[Examples] Generalise Seq2Seq ASR to handle Whisper (#19519)

* merge conflicts * bos and eos in datacollator * (temp) hardcode removal of attention mask * freeze encoder * actually freeze encoder * set max length / num beams according to gen kwargs * (temp) fix tests * don't pop attn mask * override return attention mask config from Hub * Hub configs updated 🤗 * final fixes * update type annotations * backward comp
2022-11-14 17:45:46 +00:00 · 2022-11-14 17:45:46 +00:00 · af1a7c8ca3
parent 7ecb039176
commit af1a7c8ca3
1 changed files with 49 additions and 6 deletions
--- a/examples/pytorch/speech-recognition/run_speech_recognition_seq2seq.py
+++ b/examples/pytorch/speech-recognition/run_speech_recognition_seq2seq.py
@ -97,6 +97,22 @@ class ModelArguments:
    freeze_feature_encoder: bool = field(
        default=True, metadata={"help": "Whether to freeze the feature encoder layers of the model."}
    )
+    freeze_encoder: bool = field(
+        default=False, metadata={"help": "Whether to freeze the entire encoder of the seq2seq model."}
+    )
+    forced_decoder_ids: List[List[int]] = field(
+        default=None,
+        metadata={
+            "help": (
+                "A list of pairs of integers which indicates a mapping from generation indices to token indices "
+                "that will be forced before sampling. For example, [[0, 123]] means the first generated token "
+                "will always be a token of index 123."
+            )
+        },
+    )
+    suppress_tokens: List[int] = field(
+        default=None, metadata={"help": "A list of tokens that will be suppressed at generation."}
+    )


@dataclass
@ -187,6 +203,19 @@ class DataTrainingArguments:
        default=True,
        metadata={"help": "Whether the target text should be lower cased."},
    )
+    language: str = field(
+        default=None,
+        metadata={
+            "help": (
+                "Language for multilingual fine-tuning. This argument should be set for multilingual fine-tuning "
+                "only.
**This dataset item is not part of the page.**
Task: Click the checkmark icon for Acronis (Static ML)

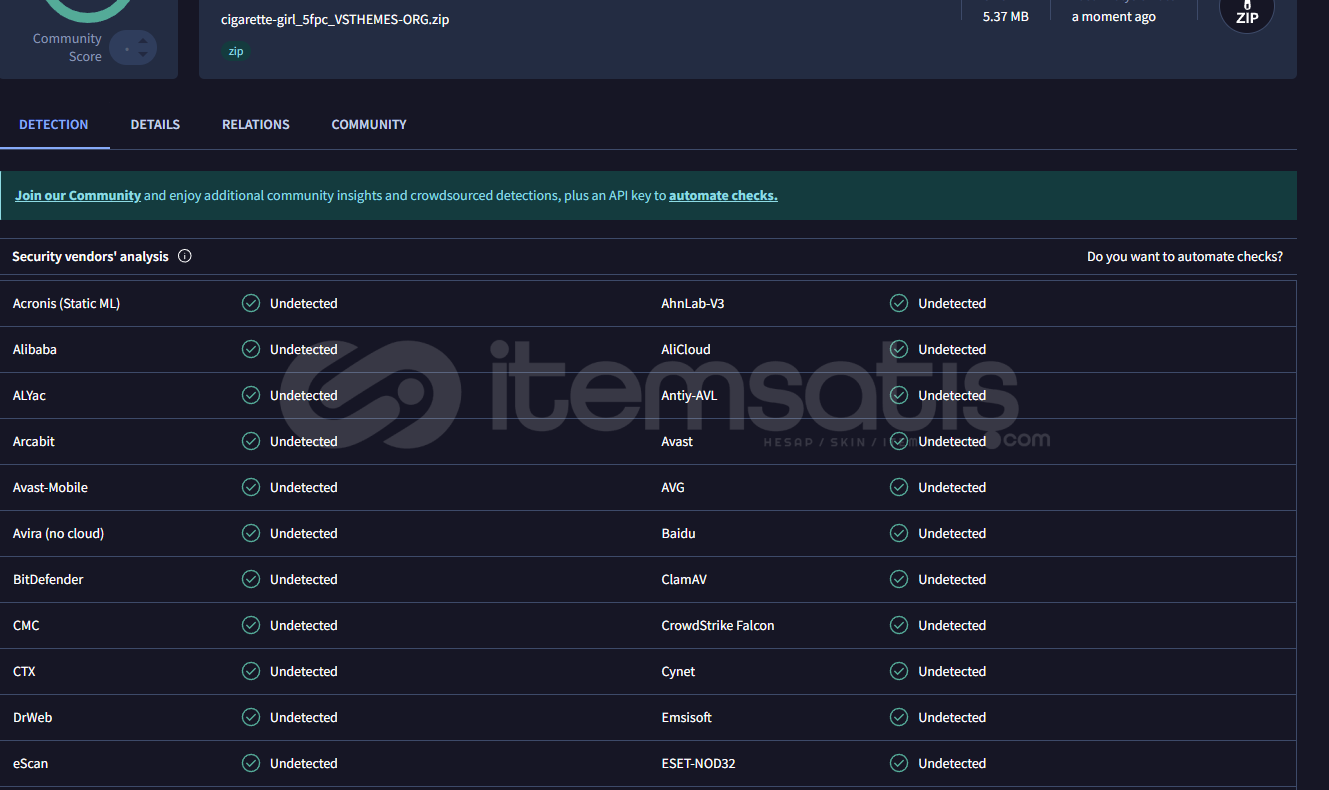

For English speech recognition, it should be set to `None`."
+            )
+        },
+    )
+    task: str = field(
+        default="transcribe",
+        metadata={"help": "Task, either `transcribe` for speech recognition or `translate` for speech translation."},
+    )


@dataclass
@ -194,7 +223,7 @@ class DataCollatorSpeechSeq2SeqWithPadding:
    """
    Data collator that will dynamically pad the inputs received.
    Args:
-        processor ([`Wav2Vec2Processor`])
+        processor ([`WhisperProcessor`])
            The processor used for processing the data.
        decoder_start_token_id (`int`)
            The begin-of-sentence of the decoder.
@ -206,7 +235,8 @@ class DataCollatorSpeechSeq2SeqWithPadding:
    def __call__(self, features: List[Dict[str, Union[List[int], torch.Tensor]]]) -> Dict[str, torch.Tensor]:
        # split inputs and labels since they have to be of different lengths and need
        # different padding methods
-        input_features = [{"input_values": feature["input_values"]} for feature in features]
+        model_input_name = self.processor.model_input_names[0]
+        input_features = [{model_input_name: feature[model_input_name]} for feature in features]
        label_features = [{"input_ids": feature["labels"]} for feature in features]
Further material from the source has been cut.